--- begin Dataset rows ---

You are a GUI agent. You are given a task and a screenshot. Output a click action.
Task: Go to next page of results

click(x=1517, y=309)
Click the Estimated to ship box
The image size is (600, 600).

--- end Dataset rows ---
--- begin Dataset rows ---

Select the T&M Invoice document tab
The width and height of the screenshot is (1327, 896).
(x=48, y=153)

--- end Dataset rows ---

Requirements: Can you format the lines from the one containing "You are a GUI" up to and including the one containing "The image size is (600, 600)." as a JSON list of strings, with one string per line and blank lines omitted?

Exercise result:
[
  "You are a GUI agent. You are given a task and a screenshot. Output a click action.",
  "Task: Go to next page of results",
  "click(x=1517, y=309)",
  "Click the Estimated to ship box",
  "The image size is (600, 600)."
]